Intel shares jumped about 5.7% as the chipmaker announced plans to spend as much as $20 billion to build two factories in Arizona and open its factories to outside customers, sending shares in rivals higher.
Bitcoin gained nearly 5% as Tesla Inc chief Elon Musk said the company’s electric vehicles can now be bought using bitcoin.
Wall Street will scrutinise IHS Markit’s flash reading, which is likely to show business activity in the manufacturing and services sectors improved in March from the prior month.
Benchmark 10-year U.S. Treasury notes last yielded 1.6278%, slightly lower after reaching 14-month highs last week.
COVID’S ECONOMIC SHADOW
European shares hit a two-week low before the pan-European STOXX index of leading companies recovered some lost ground, down 0.19%. Travel stocks were among the biggest fallers on the prospect of holidays abroad remaining a dream for now.
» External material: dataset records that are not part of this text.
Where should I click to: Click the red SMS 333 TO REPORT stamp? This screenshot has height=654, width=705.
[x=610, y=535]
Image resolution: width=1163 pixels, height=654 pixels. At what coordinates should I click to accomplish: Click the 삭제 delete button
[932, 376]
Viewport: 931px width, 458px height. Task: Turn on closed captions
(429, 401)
Paris, Frankfurt and London were all weaker.
“The mood is fairly fragile as all the optimism that characterised the push higher over the past two or three weeks in shares is starting to bleed away on talk of a European third wave and extensions of pandemic lockdowns in Germany and France,” said Michael Hewson, chief market analyst at CMC Markets.
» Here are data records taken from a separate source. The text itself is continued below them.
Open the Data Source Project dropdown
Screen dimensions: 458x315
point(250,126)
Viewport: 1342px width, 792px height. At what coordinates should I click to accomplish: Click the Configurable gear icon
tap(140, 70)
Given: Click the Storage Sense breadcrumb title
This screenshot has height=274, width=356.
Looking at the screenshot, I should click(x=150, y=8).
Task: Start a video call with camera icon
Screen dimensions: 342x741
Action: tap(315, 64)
The Ifo Institute said Germany’s extended lockdown is delaying recovery. It cut its 2021 growth forecast for Europe’s biggest economy to 3.7% from 4.2% previously.
The IHS Markit euro zone flash composite purchasing management index rose to 52.5 in March from 48.8 in February in a surprise return to growth this month, as factories ramped up production at its fastest pace in over 23 years.
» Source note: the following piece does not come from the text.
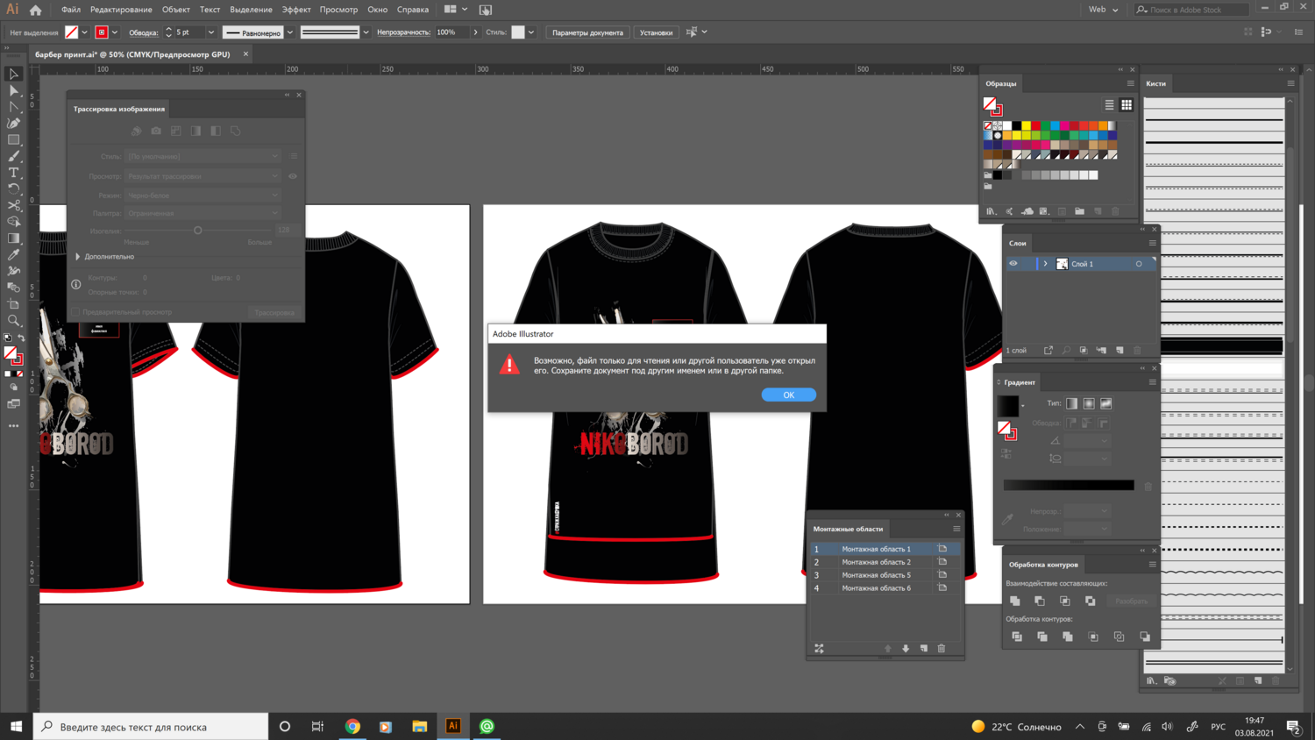
Task: Click the Параметры документа button
Action: (x=587, y=32)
But the April numbers could be hit by the gathering pace of COVID infections across Europe.
Wall Street tumbled on Tuesday on concerns about the cost of infrastructure spending and potential tax hikes to pay for President Joe Biden’s $1.9 trillion relief bill.
Still, the S&P 500 index’s 75% increase from March 2020 troughs represents the biggest rolling 12-month increase in the index since 1936, Deutsche Bank noted.
U.S. Treasury Secretary Janet Yellen said on Tuesday the U.S. economy remains in crisis from the pandemic as she defended developing plans for future tax increases to pay for the new public investments.
Federal Reserve Chair Jerome Powell told U.S. lawmakers that a coming round of post-pandemic price increases will not fuel a destructive breakout of persistent inflation. He meets with U.S. lawmakers again on Wednesday.
Asian shares skidded to a two-week trough overnight and the dollar neared four-month highs.
MSCI’s broadest index of Asia-Pacific shares outside of Japan fell 1.1% to 675.81 points.
In currencies, the dollar index hit a four-month high of 92.608 against a basket of most major currencies. The euro edged down 0.16% to $1.831.
Oil bounced 2% from heavy losses overnight, helped by news of a ship running aground in the Suez Canal, though traffic was expected to resume soon.
Brent crude futures rose 2.8% to $62.47 a barrel, after tumbling 5.9% to a low of $60.50 on Tuesday. West Texas Intermediate crude futures added 2.7% to $59.37, having lost 6.2% the previous day.